Ann Close, PhD, Associate Director of the Yale Program in Early Childhood Education, tells SheKnows that parents are right to limit scary costumes in kids under 5, since kids at that age “are still working on distinguishing between reality and fantasy.” Parents can follow their child’s lead when it comes to choosing a costume — within reason, since children still depend on parents to feel safe and comfortable. If a child picks out a scary costume and then decides at the last minute not to wear it, “that requires some understanding and flexibility on the part of the parent. The parent usually wants it to be fun and might say something like, ‘This is what you wanted, it’s going to be fun, put your costume on’ and what they really might need to say is ‘if you don’t want to wear it, it’s ok, you don’t need to,’ ‘maybe that made you scared’, or ‘it’s just pretend.’” She also suggests that parents can create costumes with their children rather than buying ready-made ones, which can be fun and promote thinking outside the box.
Tips for parents on helping kids choose age-appropriate costumes
· Younger kids might just change their minds on their own; it’s not unusual for them to want multiple Halloween costumes.
· Don’t make children wear costumes if they decide at the last minute that it’s too scary.
· Compromise: Let the child dress up in the scary costume at home, but not wear the costume outside the house.
· Don’t make the child feel bad about their choice.
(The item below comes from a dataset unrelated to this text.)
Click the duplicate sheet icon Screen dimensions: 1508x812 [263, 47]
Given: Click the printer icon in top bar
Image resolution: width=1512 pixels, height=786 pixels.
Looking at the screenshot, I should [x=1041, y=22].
Instead, offer guidance and set limits.
· Compromise: Perhaps a child can wear part of a costume without a weapon or scary mask, or can put on the scarier element only in a certain time or place (at night, without young children around).
· The usual rules — no hitting, no weapons — still apply.
· Think about your family values and explain why a costume doesn’t align with them
· Consider creating your own costume with your child.
After I spoke with these experts, I had a talk with my son about what the Grim Reaper represents, since something still didn’t sit quite right with me about my son dressing up as the harbinger of death.
“Do you understand what the Grim Reaper represents?” I asked my son.
“Not really,” he responded.
“It’s a symbol of death,” I explained. “Are you okay with being something for Halloween that represents death coming for someone?”
He thought about it, and answered, “Probably not.”
I suggested we make a list of costume ideas and look them up online. We found a ghost costume that was scary, but had a mask that could be removed to tone it down for the school Halloween parade.
“I think that’s a good choice,” I told him. He agreed.
Yes, a ghost is still a representation of death — but it was a good compromise between him wanting to be scary, and me not wanting him to be so scary that he might frighten other kids.
And that’s it: The days of my son dressing up in an adorable costume are probably over. But I’m hoping I can put my dog in a cute costume this year. A dog masquerading as a bee is going to be the best, right?